§ **Excerpted passage**:
+ + + + + + +
Wartime Harvard

Wartime Harvard had many fronts to fight on. It largely chose one.
By The Crimson Editorial Board

By Madison A. Shirazi

Harvard — halls empty, dorms half full — has operated in crisis mode for over a year now.

A former Dean of Students once quipped that Harvard University would “close only for an act of God, such as the end of the world;” a quote we’ve mulled over since our March 10, 2020 mass exodus from Cambridge. This flight marked our first exposure to Harvard’s wartime persona; the version of our university that, in response to a once-in-a-century crisis, did and became something new — a Covid test administrator, Community Compact enforcer, and en masse iPad lender, to name a few.

Through its response to the “act of God” that leveled us, we’ve seen what Harvard is capable of — and willing to do — during a crisis.

Yet the coronavirus, while arguably the most visible global catastrophe in recent history, is not the only crisis this world and university are facing. Amidst the pandemic’s storm, an explosive reckoning on racial injustice, political turmoil, and the encroaching threat of climate change have punctured the last year, with all festering long before it.

Those of us who, on a dime, fled our physical campus and became Zoom disciples overnight know the previously unimaginable sacrifices Harvard can make when it wants to. But Harvard’s response to this crisis begs comparison to its handling of others. So much careening, urgent catastrophe was stuffed into this school year: the murder of George Floyd, our generation’s Emmett Till, an electoral crisis preceded by repeated presidential flirtations with autocracy, and the ever-upping-ante of the climate crisis.

Wartime Harvard had many fronts to fight on. It largely chose one.

Public Health First

From the outset of the pandemic, the University has taken a conservative approach to its handling of public health: Protect health first, figure everything else out later. Some moves — like the development of robust testing infrastructure and requirements for affiliates — have been simple but sharp. Through their specificity and stunningly good execution, measures like these have served as clear markers of the University’s commitment to communal safety and, plainly, keeping us alive.

Other actions have been more jolting — sending all students home with five days notice, and bringing back only one full class of students in the fall 2020 semester. These decisions garnered shock, dismay, and uproar. Their announcement could have been much smoother. Yet, unquestionably, time has proven them to be the right ones.

This is no small win. Whereas other universities were Covid hotspots — infecting students, staff, and the communities in which they’re implanted — Harvard wasn’t. Here, we have to give it up to our school which (yes, in part due to its handsome endowment) exhibited foresight, vigilance, and caution amidst a patchwork of collegiate approaches, some of which proved fatally poor.

And yet, this strong focus on campuswide health also took on extreme, pernicious manifestations at times; ones which caused punishing isolation that, at its worst, threatened to turn lethal itself.

Our community’s mental health has taken an extreme blow over the past year. We’ve been forced to opine on the subject numerous times, offering preemptive solutions, grieving irreparable losses, and trying to disentangle a pervasive crisis that both precedes and has been worsened by this pandemic.
+ + + + + + +
§ **The data**:
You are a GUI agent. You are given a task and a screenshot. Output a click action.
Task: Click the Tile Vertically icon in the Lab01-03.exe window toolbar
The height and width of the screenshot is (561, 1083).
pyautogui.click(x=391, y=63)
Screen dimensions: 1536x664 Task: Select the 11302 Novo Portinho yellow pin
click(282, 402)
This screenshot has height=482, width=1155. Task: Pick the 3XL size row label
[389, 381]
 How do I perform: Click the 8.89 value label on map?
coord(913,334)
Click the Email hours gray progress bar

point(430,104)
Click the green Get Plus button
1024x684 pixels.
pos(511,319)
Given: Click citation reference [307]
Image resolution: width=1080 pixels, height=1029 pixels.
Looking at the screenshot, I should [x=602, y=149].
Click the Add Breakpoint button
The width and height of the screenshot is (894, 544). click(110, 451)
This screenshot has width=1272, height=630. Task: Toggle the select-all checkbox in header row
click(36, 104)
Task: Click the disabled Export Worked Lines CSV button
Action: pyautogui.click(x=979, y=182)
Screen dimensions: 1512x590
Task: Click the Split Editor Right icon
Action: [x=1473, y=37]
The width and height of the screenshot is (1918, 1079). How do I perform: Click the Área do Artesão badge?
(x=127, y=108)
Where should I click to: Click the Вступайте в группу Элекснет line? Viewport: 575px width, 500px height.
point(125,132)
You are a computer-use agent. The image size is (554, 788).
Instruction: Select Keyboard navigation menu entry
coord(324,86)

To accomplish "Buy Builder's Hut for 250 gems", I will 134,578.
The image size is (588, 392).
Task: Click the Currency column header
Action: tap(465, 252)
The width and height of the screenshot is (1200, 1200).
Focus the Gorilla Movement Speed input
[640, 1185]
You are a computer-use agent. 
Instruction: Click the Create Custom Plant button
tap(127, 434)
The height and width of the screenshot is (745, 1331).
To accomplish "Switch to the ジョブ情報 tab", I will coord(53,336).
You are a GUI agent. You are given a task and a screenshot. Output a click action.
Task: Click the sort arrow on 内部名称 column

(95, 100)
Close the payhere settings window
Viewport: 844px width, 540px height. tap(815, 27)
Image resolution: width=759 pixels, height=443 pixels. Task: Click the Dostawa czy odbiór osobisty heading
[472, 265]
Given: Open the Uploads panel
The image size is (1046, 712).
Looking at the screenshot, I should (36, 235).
+ + + + + + +
§ **Tasks to perform**:
1. In the Wartime Harvard editorial, copy the text starting at "And yet, this" and ending at "by this pandemic.".
2. In the Wartime Harvard editorial, on what date did the mass exodus from Cambridge take place?
3. What comes next in the Wartime Harvard editorial? Continue it from the point where it stops.

§ **Expected responses**:
1.
And yet, this strong focus on campuswide health also took on extreme, pernicious manifestations at times; ones which caused punishing isolation that, at its worst, threatened to turn lethal itself.

Our community’s mental health has taken an extreme blow over the past year. We’ve been forced to opine on the subject numerous times, offering preemptive solutions, grieving irreparable losses, and trying to disentangle a pervasive crisis that both precedes and has been worsened by this pandemic.

2. March 10, 2020

3.
One might have expected Harvard’s wartime vision to expand the inextricably linked psycho-emotional crisis Covid precipitated when it dislocated us from our campus home and support systems and violently flung many into crushingly isolated living. A radical increase in funding for mental health services seems sensible.

We wish a deep creative reimagining of how to best serve war-torn students materialized. Instead, our administration simply did too little. Condescending explanations about rising to the challenge are the most tangible of responses to emerge. Our instruction breaks, crucial at a time of blurring personal and academic lines and Zoom-induced fatigue, were replaced by disappointing and clumsily implemented Wellness Days that left most of us lukewarm at best. Worst of all, our Counseling and Mental Health Services failed to even attempt to support those who were unable or unwilling to enroll, disappointed many who did, and, to top it all off, told Asian American students dealing with a surge of pandemic-linked racial hatred that their “ancestors” suffering meant it’d all come out in the wash.

This past school year, the academic leniency of our first Covid-tinged semester vanished and, as students were expected to proceed with business as usual amid chaos, we suffered. This suffering, brought to the University’s attention via stunning, depressing statistics, was a crisis Wartime Harvard failed to meet, or even earnestly acknowledge.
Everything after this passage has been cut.